I don’t usually like to recycle content or themes, but I recently took a peek at some of our trip trends for 2023 and was reminded that I looked at 2022 trip trends early last year.  Which is a much wordier than is necessary way of saying that I thought it’d be interesting to compare 2023 trends to our 2022 trends.  I used an identical sample size (1,000 randomly selected trips) and an identical period (12 months), so it’s as apples-to-apples as comparison can get. So, if you really think about it, it’s not rrreeeeaaaalllllyyyyy recycling.

Here’s what I found:

  • Primary destinations remained largely the same. A midwestern emphasis (Nebraska, Iowa, Kansas, Colorado) with most out-of-region travel being Arizona and Florida.
  • 61% of trips departed from the Omaha/Lincoln area(s). Up from 55% last year.
  • Unique destinations were down to 478 from 500 (~4% change).
  • Average live leg distance increased from a hair over 400nm to a hair over 600nm. I’m honestly not sure about this one.  That’s a big enough shift that it forces me to question my own ability to do math and/or sample select……. Either way, I’ll keep looking at this one and will eventually touch on it again.
  • Breakdown by type in 2023 as compared to 2022:
    • Light jet – 45% (up 1%)
    • Mid – 31% (same)
    • Super – 2% (same)
    • Turboprop – 22% (down 1%)
  • 92% were three nights or fewer.
    • This one gets skewed a bit as one-way travel gets wrapped up into a “zero overnight” category. I can definitely break this out and will in a future post along with the distance change(s).

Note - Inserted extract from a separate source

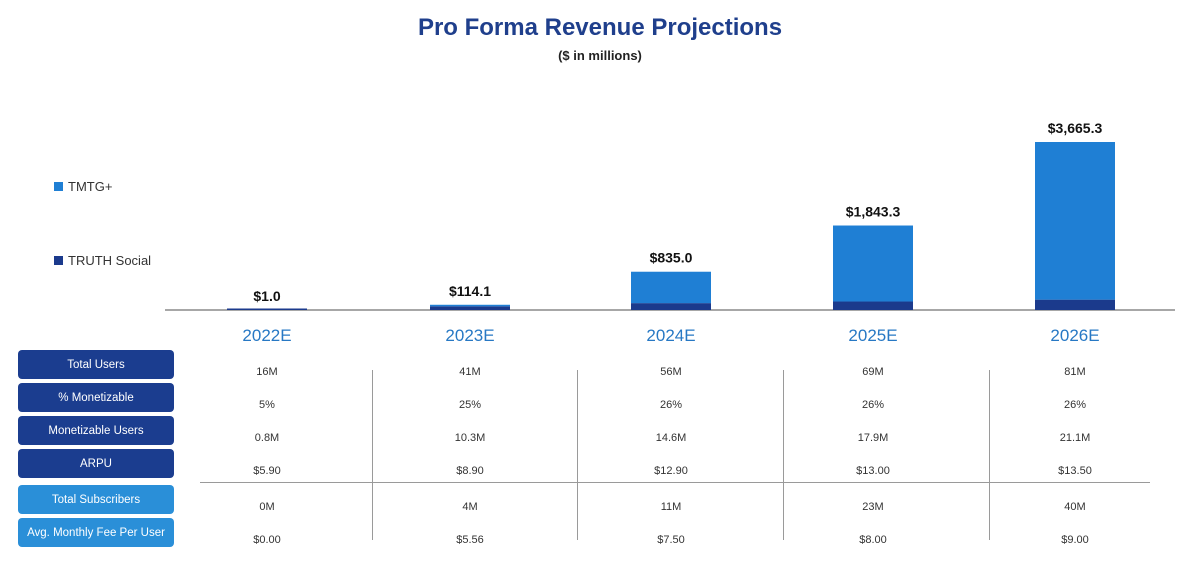  What do you see at coordinates (1075, 304) in the screenshot?
I see `bar-truth-social-2026e` at bounding box center [1075, 304].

Overall, there were more retail hours, fewer jet card, and slightly fewer fractional hours flown.  That’s consistent with industry trends for last year but, as was noted in last month’s post, growth efforts will focus primarily on jet card hours, marginally growing fractional hours, and reducing retail.  A little counter-intuitive given that retail flying is typically higher margin but it’s less dependable in terms of monthly volume. I’ll take slightly reduced margin(s) with three times the use all day every day. It doesn’t work out exactly like that, but you get the idea.  A little less, more often, can lead to more overall if you get the right balance.

It’s like a double pan balance scale and we know exactly which weights we’re dealing with.  And because we understand the weights involved, we’re able to balance what we need, how we need, when we need to.